Introduction

Cancer is the result of a complicated process that involves the accumulation of both genetic and epigenetic alterations in various genes [1]. The somatic genetic alterations in cancer include point mutations, small insertion/deletion events, translocations, copy number changes and loss of heterozygosity [2]. These changes either augment the action and/or expression of an oncoprotein or silence tumour suppressor genes. Single-nucleotide polymorphism (SNP) is the most common form of genetic variation in the human genome. Although common SNPs for disease prediction are not ready for widespread use [3], recent genome-wide association studies (GWASs) using high-throughput techniques have identified regions of the genome that contain SNPs with alleles that are associated with increased risk for cancer such as FGFR2 in breast cancer [47].

The knowledge on gene mutations that predispose tumour initiation or tumour development and progress will give an advantage in cancer patients' treatment. Despite the complexity and variability of cancer genome, numerous studies have examined the correlation of genome variation with cancer development and progression [8]. However, ambiguous results have been generated from the attempt to link genome variants with cancer prediction or detection. A literature search revealed that even among several meta-analyses, there were unclear results and conclusions.

We have, therefore, conducted a thorough meta-analysis of meta-analysis studies previously reported to correlate the random effect or predictive value of genome variations in certain genes for various types of cancer. The aim of the overall analysis was the detection of correlations (1) among genes whose mutation might lead to different types of cancer (e.g. common metabolic pathways) and (2) between groups of genes and types of cancer.

Methods

We performed a thorough field synopsis by studying published meta-analysis studies involving the association of various types of cancer with SNPs located in certain genomic regions. For each published meta-analysis included in our study, we also investigated the number of patients (cases) and controls, date, type of study, study group details (e.g. gender, race, age, etc.), measures included, allele and genotype frequency and also the outcome of each study, i.e. if there was an association or not, the interactions noticed in each of these studies, etc.

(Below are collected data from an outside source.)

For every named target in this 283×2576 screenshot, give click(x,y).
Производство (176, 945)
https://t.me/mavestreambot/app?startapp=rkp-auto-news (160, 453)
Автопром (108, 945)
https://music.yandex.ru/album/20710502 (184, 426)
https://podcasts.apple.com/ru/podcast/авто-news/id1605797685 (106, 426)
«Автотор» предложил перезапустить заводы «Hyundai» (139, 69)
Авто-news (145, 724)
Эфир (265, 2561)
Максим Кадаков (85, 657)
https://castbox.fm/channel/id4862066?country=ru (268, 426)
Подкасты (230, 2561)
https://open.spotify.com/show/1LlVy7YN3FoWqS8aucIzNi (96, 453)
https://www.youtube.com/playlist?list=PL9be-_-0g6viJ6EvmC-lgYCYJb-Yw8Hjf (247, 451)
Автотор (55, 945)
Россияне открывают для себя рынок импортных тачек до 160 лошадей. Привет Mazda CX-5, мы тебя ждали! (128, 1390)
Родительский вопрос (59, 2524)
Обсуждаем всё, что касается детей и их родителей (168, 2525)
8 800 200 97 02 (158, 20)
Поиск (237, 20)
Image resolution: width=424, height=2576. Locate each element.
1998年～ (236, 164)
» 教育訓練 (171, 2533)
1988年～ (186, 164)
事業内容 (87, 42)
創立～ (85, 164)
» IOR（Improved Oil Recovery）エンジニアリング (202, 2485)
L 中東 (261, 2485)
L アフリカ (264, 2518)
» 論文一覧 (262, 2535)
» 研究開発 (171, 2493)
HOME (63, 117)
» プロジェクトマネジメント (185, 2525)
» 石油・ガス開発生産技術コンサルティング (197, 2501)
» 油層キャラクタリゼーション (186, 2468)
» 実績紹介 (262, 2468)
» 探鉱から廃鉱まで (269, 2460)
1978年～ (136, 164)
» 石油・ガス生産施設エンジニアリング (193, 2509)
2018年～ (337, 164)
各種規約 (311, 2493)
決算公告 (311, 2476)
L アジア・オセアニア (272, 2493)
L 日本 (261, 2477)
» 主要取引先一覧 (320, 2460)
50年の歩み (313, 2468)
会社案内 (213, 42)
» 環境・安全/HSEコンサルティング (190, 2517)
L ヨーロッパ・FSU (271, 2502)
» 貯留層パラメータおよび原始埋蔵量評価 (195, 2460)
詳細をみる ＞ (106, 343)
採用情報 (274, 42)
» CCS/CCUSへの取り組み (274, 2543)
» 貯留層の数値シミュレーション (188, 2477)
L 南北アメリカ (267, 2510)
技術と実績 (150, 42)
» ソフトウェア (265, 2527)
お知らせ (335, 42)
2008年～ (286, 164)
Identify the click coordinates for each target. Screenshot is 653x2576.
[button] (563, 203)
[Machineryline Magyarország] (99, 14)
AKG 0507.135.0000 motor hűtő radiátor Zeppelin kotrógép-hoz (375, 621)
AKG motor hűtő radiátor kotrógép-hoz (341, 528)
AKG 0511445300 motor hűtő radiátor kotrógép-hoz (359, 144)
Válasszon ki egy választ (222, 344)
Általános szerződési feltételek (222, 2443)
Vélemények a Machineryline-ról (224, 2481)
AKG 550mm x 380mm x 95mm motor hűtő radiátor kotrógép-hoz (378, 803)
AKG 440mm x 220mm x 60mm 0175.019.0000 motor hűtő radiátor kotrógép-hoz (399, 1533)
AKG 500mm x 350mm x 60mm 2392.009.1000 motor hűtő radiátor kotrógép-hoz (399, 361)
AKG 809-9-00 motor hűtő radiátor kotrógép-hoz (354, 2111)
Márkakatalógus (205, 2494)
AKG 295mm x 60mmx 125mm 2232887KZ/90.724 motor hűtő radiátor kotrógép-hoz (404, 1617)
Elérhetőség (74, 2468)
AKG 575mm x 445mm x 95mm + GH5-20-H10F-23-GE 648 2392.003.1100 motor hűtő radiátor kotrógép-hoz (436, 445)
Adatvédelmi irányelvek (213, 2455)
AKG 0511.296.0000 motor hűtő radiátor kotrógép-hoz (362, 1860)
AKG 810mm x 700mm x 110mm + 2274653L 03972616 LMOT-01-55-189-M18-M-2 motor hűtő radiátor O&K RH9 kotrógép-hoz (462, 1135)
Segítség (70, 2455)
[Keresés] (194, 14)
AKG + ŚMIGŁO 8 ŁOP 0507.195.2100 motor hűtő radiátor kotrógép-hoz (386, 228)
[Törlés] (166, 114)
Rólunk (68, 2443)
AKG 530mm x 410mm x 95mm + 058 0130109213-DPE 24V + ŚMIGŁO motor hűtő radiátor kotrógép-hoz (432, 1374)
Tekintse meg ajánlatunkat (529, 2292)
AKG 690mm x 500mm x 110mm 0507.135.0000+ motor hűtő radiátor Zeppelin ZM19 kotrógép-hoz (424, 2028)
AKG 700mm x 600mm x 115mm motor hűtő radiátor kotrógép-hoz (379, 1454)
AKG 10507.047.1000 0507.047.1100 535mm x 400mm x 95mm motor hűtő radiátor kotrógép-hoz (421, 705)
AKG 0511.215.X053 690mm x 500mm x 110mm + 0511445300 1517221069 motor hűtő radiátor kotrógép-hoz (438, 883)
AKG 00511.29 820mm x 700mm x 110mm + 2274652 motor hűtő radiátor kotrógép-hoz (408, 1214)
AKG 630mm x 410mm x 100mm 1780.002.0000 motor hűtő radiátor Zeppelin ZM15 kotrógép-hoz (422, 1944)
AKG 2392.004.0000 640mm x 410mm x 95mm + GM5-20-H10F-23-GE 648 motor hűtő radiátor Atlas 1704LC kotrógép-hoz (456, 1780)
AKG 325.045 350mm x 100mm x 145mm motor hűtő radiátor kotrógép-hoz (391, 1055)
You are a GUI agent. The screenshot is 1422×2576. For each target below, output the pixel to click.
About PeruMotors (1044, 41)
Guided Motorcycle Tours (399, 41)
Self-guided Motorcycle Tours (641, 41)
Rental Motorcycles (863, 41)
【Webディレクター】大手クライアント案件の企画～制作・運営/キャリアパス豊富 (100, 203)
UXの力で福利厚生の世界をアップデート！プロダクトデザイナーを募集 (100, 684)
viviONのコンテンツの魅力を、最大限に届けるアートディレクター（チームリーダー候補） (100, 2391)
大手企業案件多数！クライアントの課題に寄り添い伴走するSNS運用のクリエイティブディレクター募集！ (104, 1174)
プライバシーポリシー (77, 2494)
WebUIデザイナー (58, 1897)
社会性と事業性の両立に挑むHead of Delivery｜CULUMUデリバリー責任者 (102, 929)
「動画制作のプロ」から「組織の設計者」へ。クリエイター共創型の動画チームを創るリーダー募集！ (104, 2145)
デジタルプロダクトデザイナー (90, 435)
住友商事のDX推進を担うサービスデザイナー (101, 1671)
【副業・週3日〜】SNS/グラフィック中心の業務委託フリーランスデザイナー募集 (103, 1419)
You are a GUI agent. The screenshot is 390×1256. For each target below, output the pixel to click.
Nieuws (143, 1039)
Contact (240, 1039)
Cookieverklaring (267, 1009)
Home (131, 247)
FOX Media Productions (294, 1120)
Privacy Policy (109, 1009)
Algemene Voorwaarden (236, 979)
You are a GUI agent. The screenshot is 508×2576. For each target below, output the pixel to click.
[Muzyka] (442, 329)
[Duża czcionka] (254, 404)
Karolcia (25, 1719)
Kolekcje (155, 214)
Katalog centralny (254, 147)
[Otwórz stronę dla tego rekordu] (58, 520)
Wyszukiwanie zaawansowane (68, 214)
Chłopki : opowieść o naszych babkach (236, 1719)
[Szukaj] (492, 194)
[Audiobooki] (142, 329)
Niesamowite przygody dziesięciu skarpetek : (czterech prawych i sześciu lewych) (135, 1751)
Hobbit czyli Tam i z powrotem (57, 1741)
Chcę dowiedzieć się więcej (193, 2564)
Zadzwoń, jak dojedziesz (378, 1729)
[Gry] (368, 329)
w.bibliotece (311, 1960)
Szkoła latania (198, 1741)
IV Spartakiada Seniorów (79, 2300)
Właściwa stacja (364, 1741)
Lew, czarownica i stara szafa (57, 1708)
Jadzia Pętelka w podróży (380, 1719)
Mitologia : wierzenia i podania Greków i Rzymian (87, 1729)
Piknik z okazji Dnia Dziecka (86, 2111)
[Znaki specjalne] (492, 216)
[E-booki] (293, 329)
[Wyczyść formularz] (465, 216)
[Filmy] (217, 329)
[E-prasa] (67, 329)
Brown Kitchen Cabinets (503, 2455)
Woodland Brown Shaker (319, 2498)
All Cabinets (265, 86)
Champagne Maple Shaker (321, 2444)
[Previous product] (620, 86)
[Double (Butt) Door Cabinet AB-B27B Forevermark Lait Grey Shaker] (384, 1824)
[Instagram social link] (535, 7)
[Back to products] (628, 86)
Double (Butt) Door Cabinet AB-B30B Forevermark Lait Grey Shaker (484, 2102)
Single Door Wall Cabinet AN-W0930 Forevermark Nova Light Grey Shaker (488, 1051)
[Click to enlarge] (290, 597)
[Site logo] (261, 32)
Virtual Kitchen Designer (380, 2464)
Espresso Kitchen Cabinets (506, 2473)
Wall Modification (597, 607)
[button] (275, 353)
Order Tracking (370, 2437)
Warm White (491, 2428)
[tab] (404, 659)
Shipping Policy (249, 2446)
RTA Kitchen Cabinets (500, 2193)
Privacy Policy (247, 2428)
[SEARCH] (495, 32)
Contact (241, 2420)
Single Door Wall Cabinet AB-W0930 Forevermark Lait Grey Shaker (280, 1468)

We have meta-analysed 150 meta-analysis articles (Additional file 1), which included 4,474 studies, 2,452,510 cases and 3,091,626 controls (5,544,136 individuals in total). The meta-analyses that have been meta-analysed included various racial groups, e.g. Caucasians, Far Eastern populations (Asian, Chinese, Japanese, Korean, etc.), African-American and other population groups (native Americans, Latinos, Aborigines, etc.). Three types of studies were included: (1) pooled analysis, (2) GWAS and (2) other studies, e.g. search in published reports. Collected data consisted of a list of genes, genomic variants and diseases with a known genotype-phenotype association (whether or not a given variation has an impact on susceptibility to a given disease). The principle of our study was to use data mining techniques to find groups (referred to as clusters hereafter) of genes or diseases that behave similarly according to related data. Such groupings will make it possible to find different cancer types susceptible to similar genotypes as well as different genes associated to similar cancer types. Furthermore, our approach would facilitate predicting whether susceptibility to one type of cancer may be indicative of predisposition to another cancer type. Moreover, the association between a group of genes and a given phenotype may suggest that these genes interact or belong to the same biochemical pathway. In order to allow data mining analysis, genotype-phenotype associations had to be classified within a fixed set of categories, i.e. yes/small yes/may/no. Moreover, genes or diseases with fewer than two entries were not considered in our analysis since their clustering would not be meaningful.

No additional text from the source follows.